Tembló el espacio absoluto y total, quebrazón de espejos y cristales, suerte ingrata y mortal. De entonces, acumulamos recuerdos, los vecinos escucharon la voz de su vecino pidiendo ayuda, las manos se tendieron solidarias, abrimos el corazón y dejamos fluir el amor del espíritu humano.
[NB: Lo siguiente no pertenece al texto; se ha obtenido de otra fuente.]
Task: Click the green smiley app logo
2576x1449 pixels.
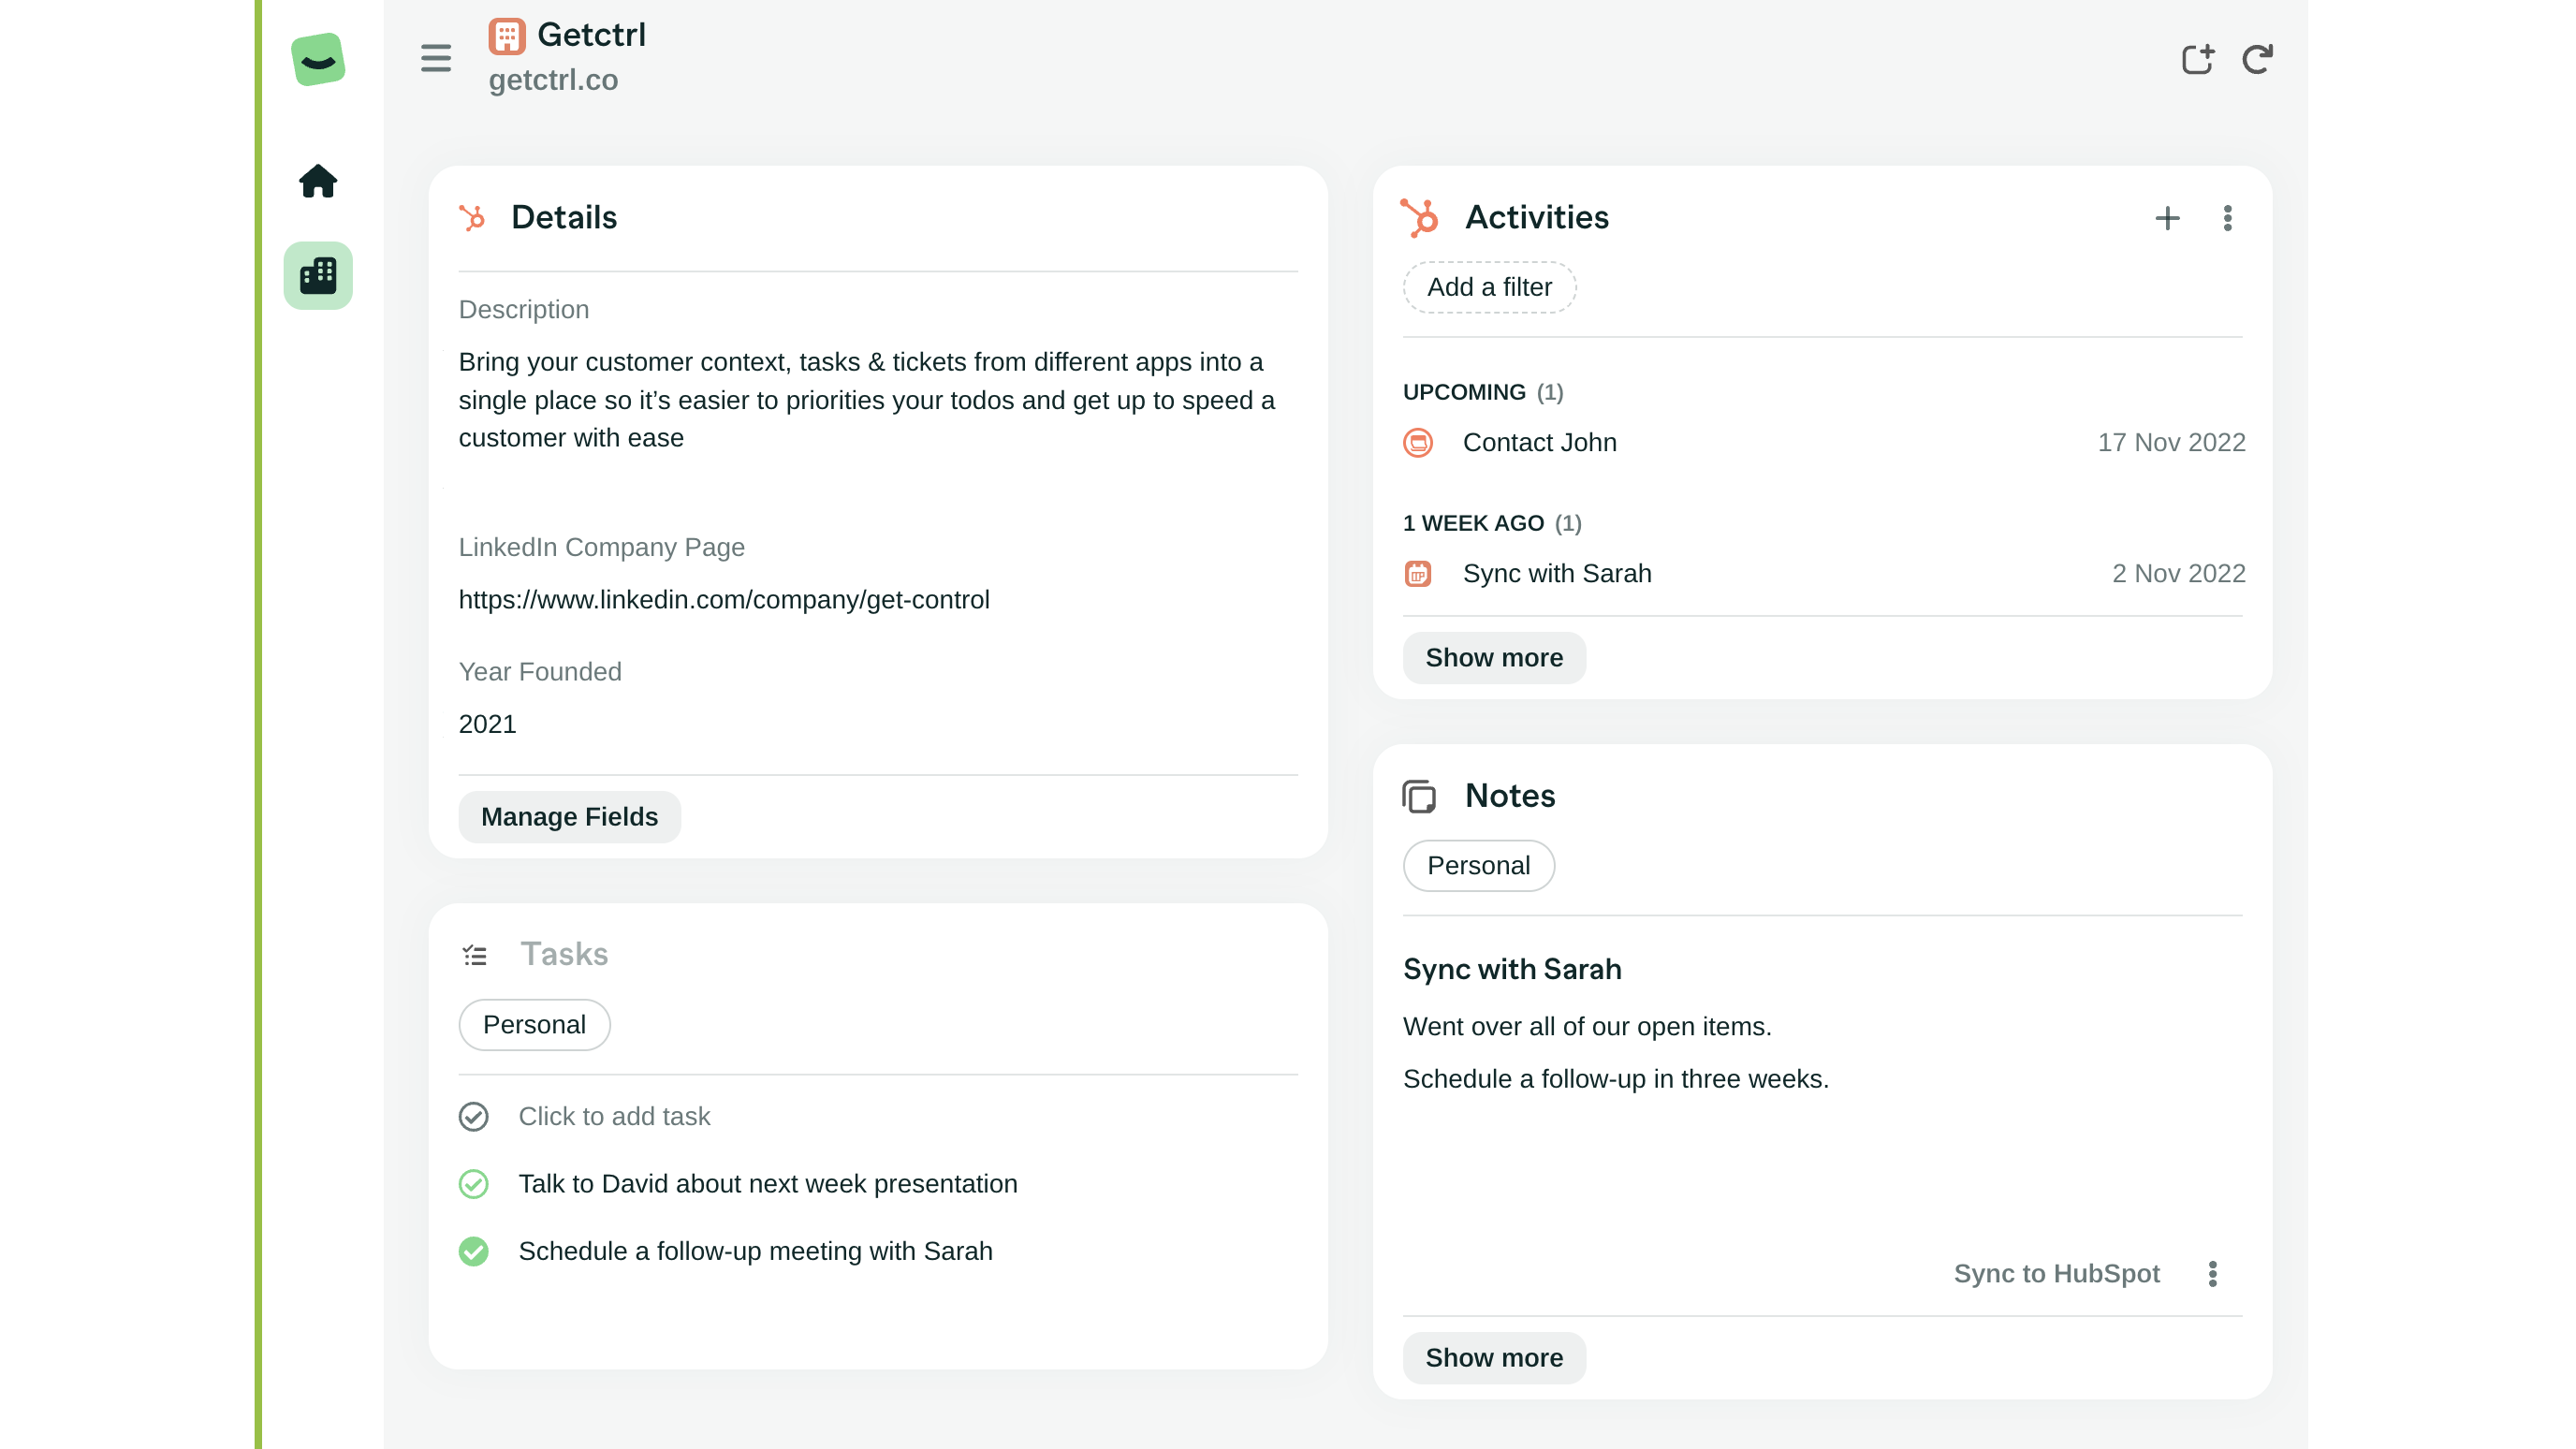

Podrá pasar el tiempo, pero la memoria no olvidará, seremos los sobrevivientes del gran colapso cuando se sacudió la tierra entera y el mar enloqueció lanzando una ola gigante como serpiente venenosa para herir caletas y villorrios costeros, tragarse embarcaciones y casas, así, recordarnos que construimos sobre tierra, tierra prestada por la madre naturaleza.
Terminan las vacaciones, los niños y jóvenes vuelven a clases, el trabajo nos espera, debemos prepararnos como abeja obrera, tener presente que el crudo invierno no perdona. Es necesario trabajar para que quienes están habitando una mediagua, puedan acceder a un casa que sea el espacio familiar de regocijo y placer, sino es así, cada ciudadano deberá dar una mano, acompañar y dar respaldo a los necesitados, sobretodo a los damnificados del terremoto, las autoridades agotar todos los medios posibles para mejorar las condiciones de vida de quienes perdieron todo o casi todo a manos de la impredecible naturaleza.
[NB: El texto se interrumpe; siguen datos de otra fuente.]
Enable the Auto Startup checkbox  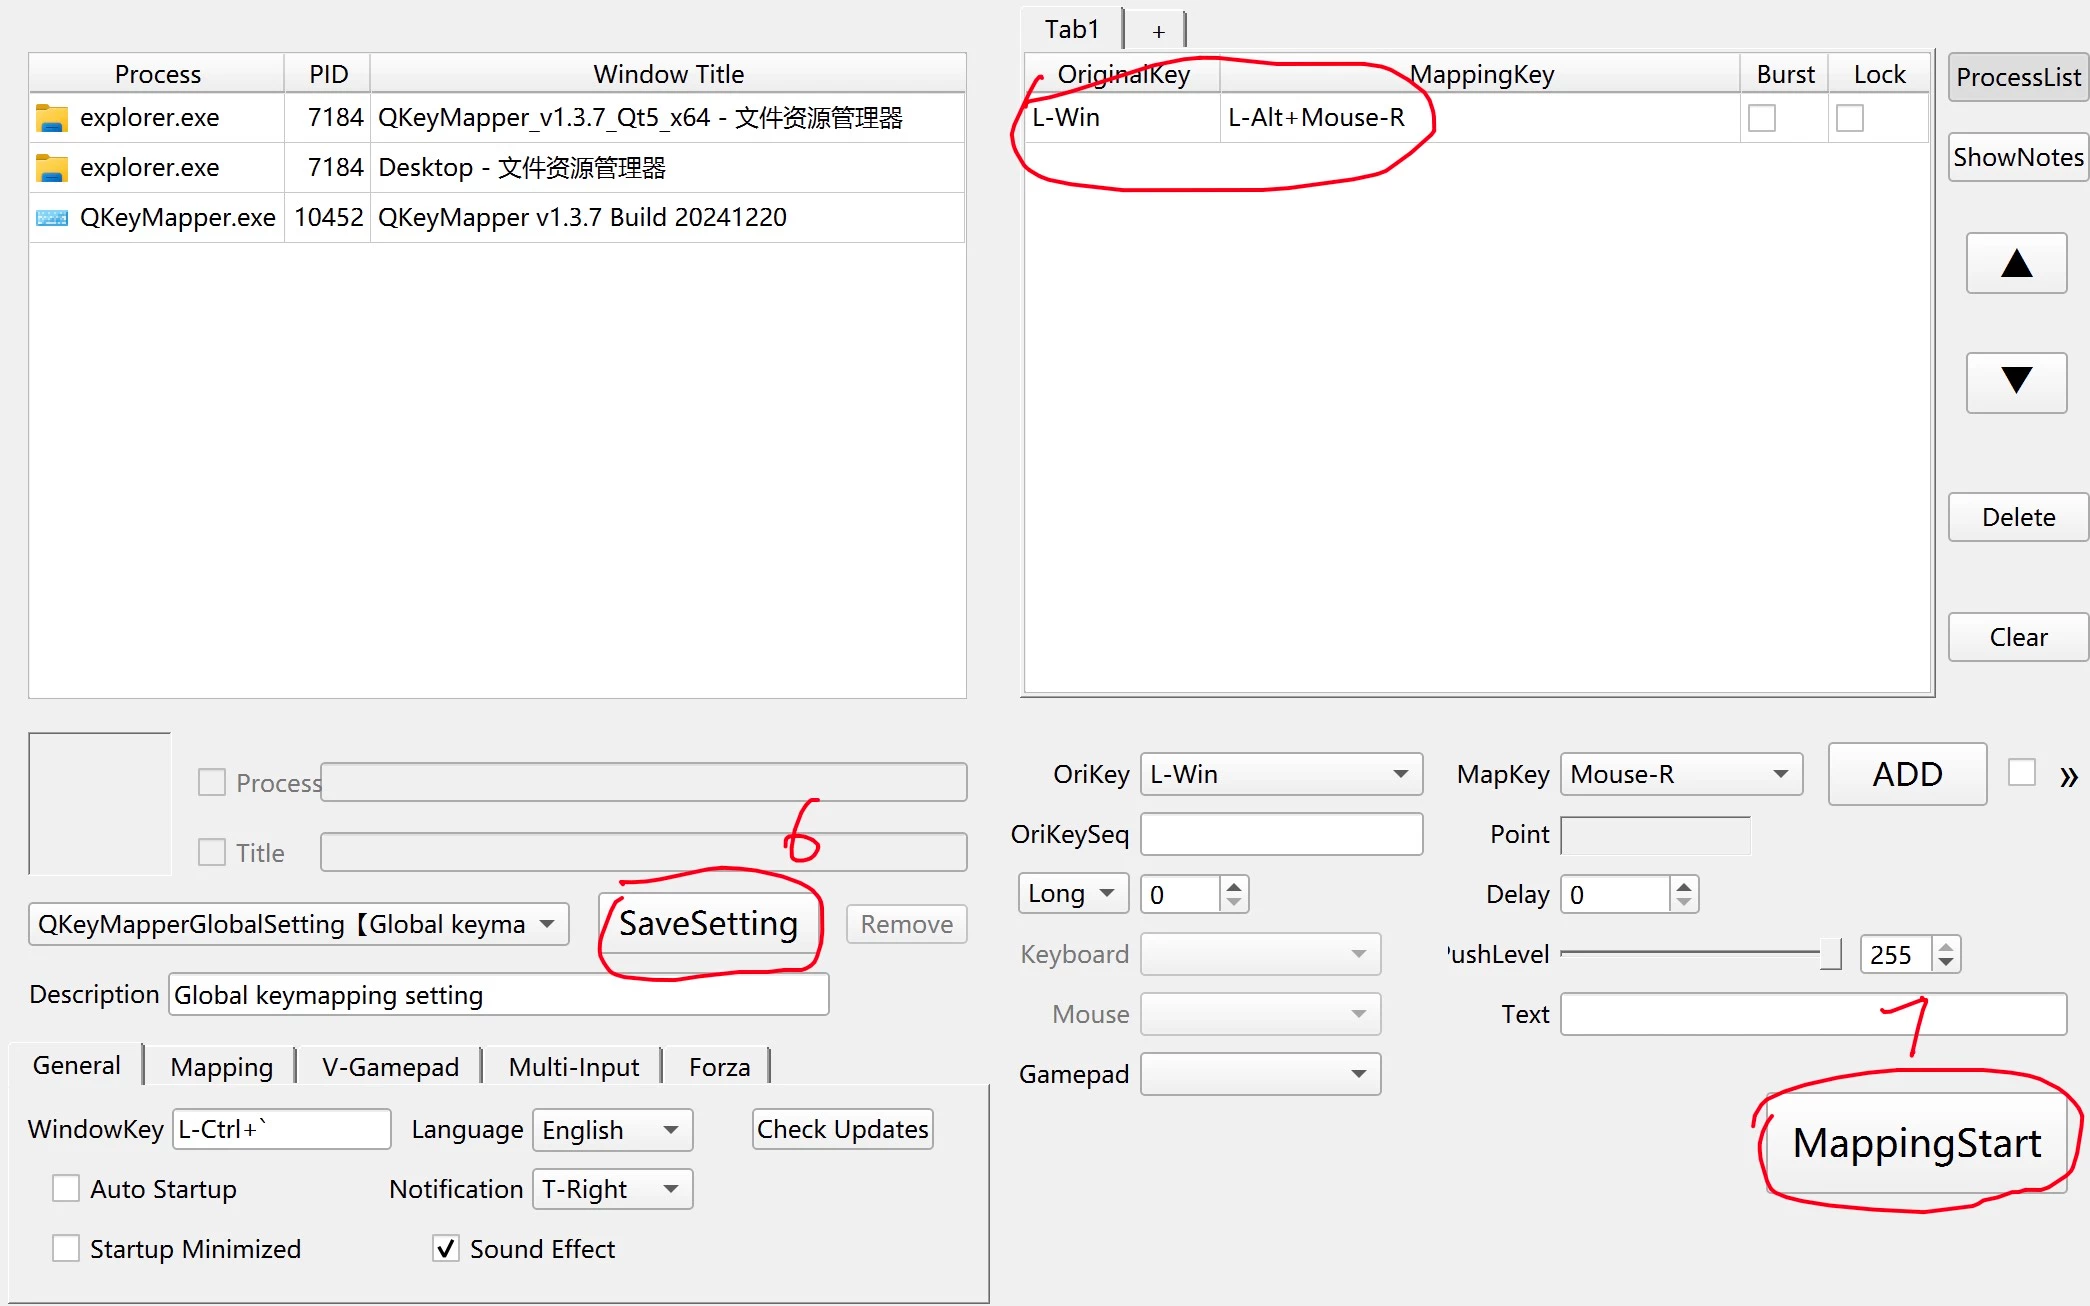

No podemos, ni debemos olvidar al hermano que sufre, a veces, sólo se requiere una palabra de aliento y esperanza. Aprovechemos esta oportunidad para aplicar las bienaventuranzas predicadas por Jesús al día a día de lo cotidiano en el que sufre y necesita. Aquellos que pudimos tener descanso en vacaciones, pongamos atención en el dolor y sufrimiento del otro, después. Dios nos recompensará. El prójimo que necesita, siempre está muy cerca nuestro.